What's Sauron's next move after finishing the Numenor during the 2nd Age? As we already knew the reasons why he didn't use the Numenor to destroy the elves before the Valinor Expedition might get concluded into 2 options-underestimating Gil-Galad and the Faithful, or overestimating the cost to destroy them, JRRT's original statement in the Similari might prove the previous was correct. Such answer was reasonably correct for the Elvish states and Numenor Empire must have been driving all their personnel from both territory, making them lost classified information from you side, apart from the Elvish states having provided aegis for the Faithfuls, who could provide some of their national domestic situation to the Elves, possibly making Gil-Galad expand military might thus surprising Sauron after Numenor Fall.
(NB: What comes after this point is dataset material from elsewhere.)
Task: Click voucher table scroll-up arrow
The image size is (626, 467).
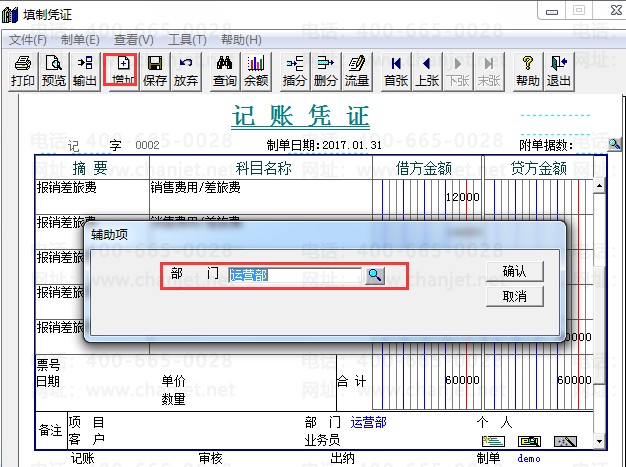Action: pos(599,186)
Any thought?


----------



## ZehnWaters (Oct 26, 2021)

Hisoka Morrow said:


> What's Sauron's next move after finishing the Numenor during the 2nd Age? As we already knew the reasons why he didn't use the Numenor to destroy the elves before the Valinor Expedition might get concluded into 2 options-underestimating Gil-Galad and the Faithful, or overestimating the cost to destroy them, JRRT's original statement in the Similari might prove the previous was correct. Such answer was reasonably correct for the Elvish states and Numenor Empire must have been driving all their personnel from both territory, making them lost classified information from you side, apart from the Elvish states having provided aegis for the Faithfuls, who could provide some of their national domestic situation to the Elves, possibly making Gil-Galad expand military might thus surprising Sauron after Numenor Fall. Any thought?



I'm curious if Sauron was going to continue chilling in Numenor or not. I can't imagine he'd enjoy being surrounded by water since that was Ulmo's domain but he seems to have thought the Valar had largely abandoned Middle-Earth.
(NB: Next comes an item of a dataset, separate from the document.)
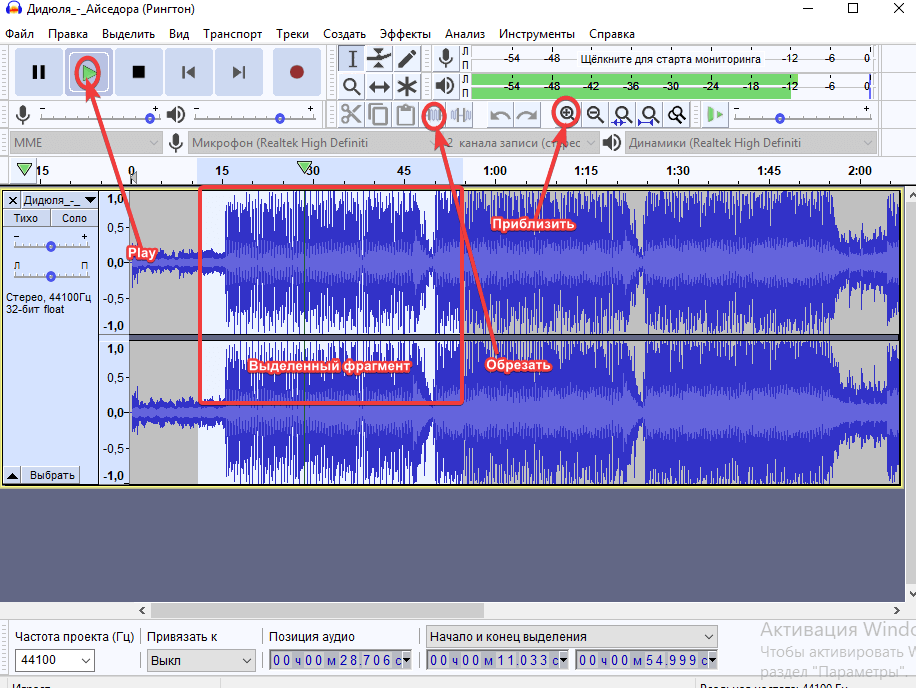Click the track gain slider

pyautogui.click(x=50, y=245)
I think he might have gone back to Mordor. Maybe he'd transition a Nazgul to be his vassal over Numenor? He'd likely then start shifting his focus BACK to the Elves. I think I agree that he was under estimating how powerful they were.


----------



## Hisoka Morrow (Nov 13, 2021)

ZehnWaters said:


> ...He'd likely then start shifting his focus BACK to the Elves. I think I agree that he was under estimating how powerful they were...


Hmmm...this meant that it's still sooner or latter that the War of Last Alliance could still take places yet with doubtful result unlike the original, after all, Sauron got the whole Numenor as his own backup in spite of it's military combat power annihilated by Eru.


----------